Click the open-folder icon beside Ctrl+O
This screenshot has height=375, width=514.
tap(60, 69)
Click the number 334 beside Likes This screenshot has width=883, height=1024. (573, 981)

* * *

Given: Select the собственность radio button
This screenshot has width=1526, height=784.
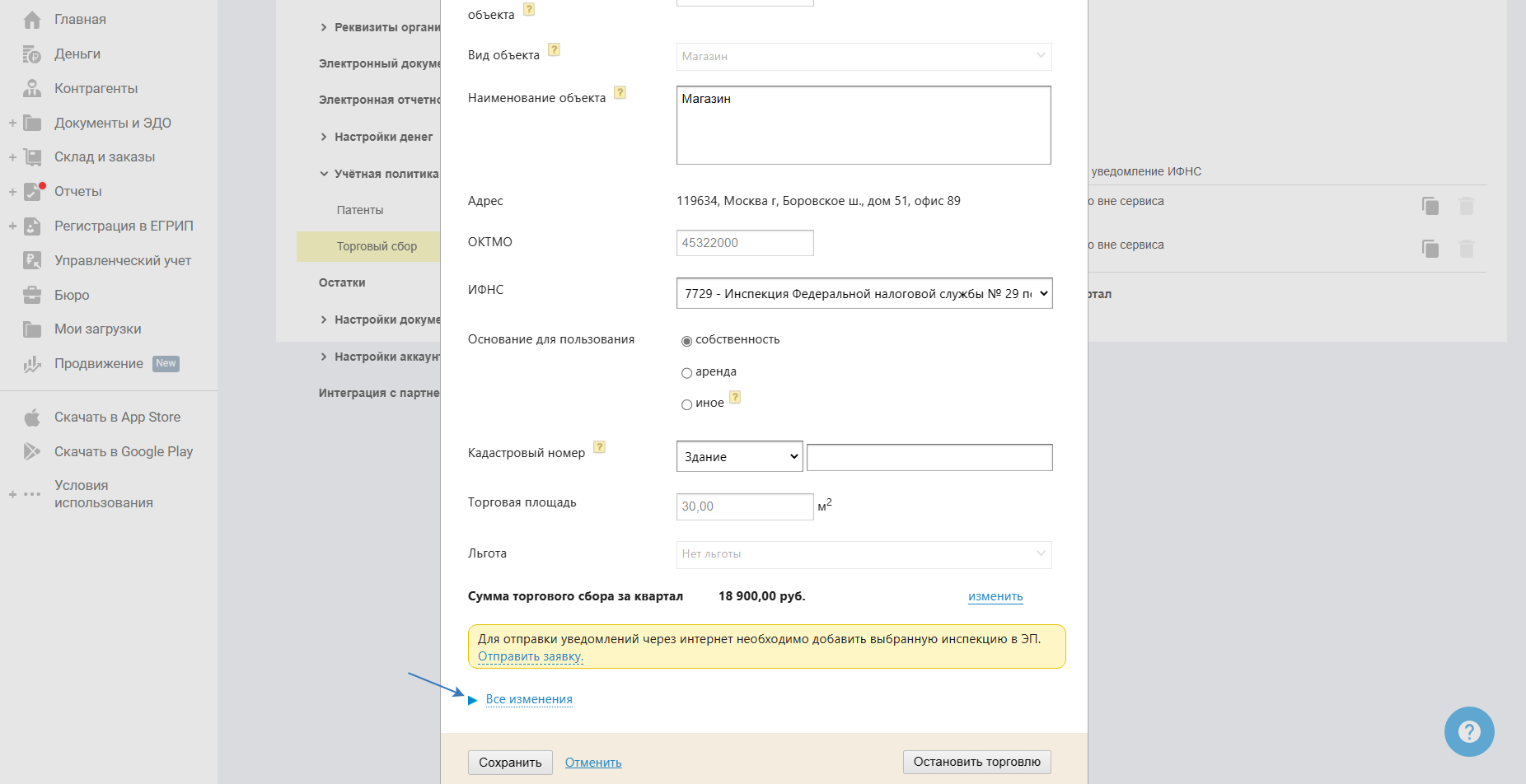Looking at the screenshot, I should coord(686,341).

▸ Task to carry out
Going through the data, count each line where the word "beside" appears, and state only the total.

▸ Written response
2